ETFs: China’s latest craze
As Beijing works to underpin the equity market, China's fund houses and investment banks are betting on exchange-traded funds as the next big thing. That reflects a market corseted by regulation, where limited options compel a collective herd mentality.
China’s exchange-traded funds (ETFs) shrugged off the troubles of the country's broader equity markets and soared to an unprecedented Rmb2 trillion ($283 billion) in 2023, double the size of October 2020.
While active funds have floundered in the market downturn – with the CSI 300 index, which tracks the top 300 stocks on the Shanghai and Shenzhen exchanges, plummeting by 11% last year – ETFs have been jumped on by fund houses and investment banks that see an opportunity whose time has come.
One ETF executive, formerly of iShares in the United States and who has since taken the helm at one of China's premier fund houses, reflects somewhat ruefully on the evolution.
"I returned to China to work on A-share ETFs seven years ago, but it was too early,” he says. “Then, we were unrecognized trailblazers. Now, those seizing the moment are celebrated pioneers. It's all about timing."
The uptick in Chinese ETFs echoes regional disenchantment with the underperformance of active funds and the allure of lower-cost passive strategies.
In 2023, Asia outperformed Europe with an 18% growth in ETF assets under management (AuM), with passive ETFs in the region reaching $1.1 trillion by the end of September, according to Broadridge data.
But China's ETF landscape also aligns with the government’s agenda. Last year's sector highlight was Huatai-PineBridge's CSI 300 ETF pushing past Rmb100 billion in AuM – a first for the industry.
Launched in 2004, this landmark fund is a collaboration between China's premier brokerage, Huatai Securities, and US asset manager PineBridge Investments.
The increase coincided with a broader uptick in activity. In August alone, the combined net inflows for the five largest ETFs hit Rmb90 billion – a surge that analysts at Goldman Sachs called "national team" buying.
The rapid growth of ETFs in China is down to their alignment with both state and investor agendas
In October, China's sovereign wealth fund, Central Huijin Investment, announced its purchase of ETFs and declared plans to increase holdings in the future.
Barclays' assessments suggest that the fund's October purchases could be around Rmb10 billion.
The market momentum has carried into 2024, with the Huatai-PineBridge ETF swelling to a new record AuM of Rmb150 billion. Wind data reveals that in January, the five largest broad-based ETFs – including Huatai-PineBridge's – captured net inflows exceeding Rmb130 billion.
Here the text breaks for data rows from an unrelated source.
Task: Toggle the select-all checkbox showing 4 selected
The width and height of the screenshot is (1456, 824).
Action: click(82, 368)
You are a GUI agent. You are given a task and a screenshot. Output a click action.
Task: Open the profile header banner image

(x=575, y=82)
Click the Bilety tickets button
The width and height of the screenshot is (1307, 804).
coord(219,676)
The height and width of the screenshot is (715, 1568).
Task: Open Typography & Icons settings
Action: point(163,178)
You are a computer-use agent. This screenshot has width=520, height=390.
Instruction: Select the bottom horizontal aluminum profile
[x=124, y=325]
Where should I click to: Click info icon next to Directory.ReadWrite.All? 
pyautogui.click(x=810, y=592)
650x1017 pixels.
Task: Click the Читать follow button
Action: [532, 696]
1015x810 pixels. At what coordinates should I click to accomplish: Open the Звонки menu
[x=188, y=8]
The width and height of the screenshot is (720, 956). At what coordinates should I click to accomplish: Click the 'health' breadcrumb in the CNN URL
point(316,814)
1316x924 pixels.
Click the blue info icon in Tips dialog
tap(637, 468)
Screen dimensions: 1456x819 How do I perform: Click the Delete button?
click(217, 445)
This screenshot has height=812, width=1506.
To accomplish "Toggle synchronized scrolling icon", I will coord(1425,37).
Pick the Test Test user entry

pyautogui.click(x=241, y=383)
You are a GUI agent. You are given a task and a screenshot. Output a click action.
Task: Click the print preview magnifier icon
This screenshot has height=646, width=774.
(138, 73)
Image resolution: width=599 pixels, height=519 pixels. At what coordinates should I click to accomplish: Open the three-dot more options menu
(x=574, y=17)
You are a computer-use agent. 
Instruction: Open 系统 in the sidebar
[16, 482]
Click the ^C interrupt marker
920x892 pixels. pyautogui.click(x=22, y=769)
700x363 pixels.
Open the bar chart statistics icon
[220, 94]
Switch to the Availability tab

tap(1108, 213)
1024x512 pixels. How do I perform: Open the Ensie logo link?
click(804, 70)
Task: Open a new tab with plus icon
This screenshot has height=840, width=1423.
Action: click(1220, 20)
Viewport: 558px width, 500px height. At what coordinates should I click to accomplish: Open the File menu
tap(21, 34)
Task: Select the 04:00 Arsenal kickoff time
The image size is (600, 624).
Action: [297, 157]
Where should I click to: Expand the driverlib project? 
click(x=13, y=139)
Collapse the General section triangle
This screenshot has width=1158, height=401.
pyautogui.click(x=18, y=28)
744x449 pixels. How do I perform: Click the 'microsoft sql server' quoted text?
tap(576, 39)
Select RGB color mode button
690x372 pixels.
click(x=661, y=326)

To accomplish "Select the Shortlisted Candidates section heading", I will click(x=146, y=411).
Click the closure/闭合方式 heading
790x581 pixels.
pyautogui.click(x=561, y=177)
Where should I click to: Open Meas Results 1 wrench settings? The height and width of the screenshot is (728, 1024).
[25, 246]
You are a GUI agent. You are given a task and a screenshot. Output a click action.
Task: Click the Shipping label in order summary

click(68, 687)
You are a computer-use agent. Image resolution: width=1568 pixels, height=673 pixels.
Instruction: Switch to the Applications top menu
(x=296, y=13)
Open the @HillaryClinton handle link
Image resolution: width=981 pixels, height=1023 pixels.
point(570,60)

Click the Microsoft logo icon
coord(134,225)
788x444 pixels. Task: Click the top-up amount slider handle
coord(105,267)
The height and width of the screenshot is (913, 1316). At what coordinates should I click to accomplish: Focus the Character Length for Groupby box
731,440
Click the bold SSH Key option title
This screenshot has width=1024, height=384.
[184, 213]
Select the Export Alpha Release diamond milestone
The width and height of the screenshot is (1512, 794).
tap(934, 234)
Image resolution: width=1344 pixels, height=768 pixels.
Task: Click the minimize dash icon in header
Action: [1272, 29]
“There have been signs recently that state-led buyers are purchasing ETFs tracking some key indexes in a bid to arrest the market’s decline, given surging turnover,” noted Barclays in a January report.
The term ‘national team’ was coined in 2015 to describe state-linked entities tasked with stabilizing the stock market during that year's market crash. Their efforts, however, fell short of averting a full-scale collapse. Despite the rapid rise of the Shanghai Composite Index from roughly 3,000 to beyond 5,100 points, the market fell swiftly, reverting to its baseline level by year's end – a stance it has held on to stubbornly since.
The efficacy of the national team is in the spotlight again. January saw a brief V-shaped rebound in the A-share market, spurred by aggressive ETF purchases, but the rally failed to gain lasting momentum.
Bloomberg reported a possible rescue package of Rmb2 trillion, potentially using state-owned offshore funds to buy onshore ETFs via the Hong Kong Stock Connect – but this persistent rumour lacks official confirmation.
“National team interventions may anchor the market at its current level, but seem incapable of propelling it beyond that threshold,” says Carlos Casanova, UBP’s senior economist for Asia.
The rapid growth of ETFs in China is down to their alignment with both state and investor agendas.
Often seen as a long-term investment tool, they are ideal for supporting market stability; for investors, they also offer an appealing avenue for short-term trading, thanks to low fees.
Limited alternative investment options also make ETFs attractive, while regulations on short selling, imposed on January 28, underscore a state preference for market-positive products.
Meanwhile, market consensus often sparks intense competition. The unveiling of a new index typically prompts a flurry of applications from asset managers eager to roll out corresponding ETFs. This rivalry has prompted a price war, initiated by E Fund late last year.
Yet, the ETF landscape remains vulnerable, mostly because barriers to entry are low.
China’s stock exchanges had greenlit brokers for market-making in 157 ETFs by the end of last year, with GF Securities out ahead with 282 funds.
However, local firms often bear the brunt of market volatility because they lack the sophisticated risk-management tools of their global counterparts.
For foreign investors, the undeniable appeal of China's undervalued stocks needs to be tempered with the knowledge that true investor confidence hinges on tangible economic signals, not just regulatory advocacy.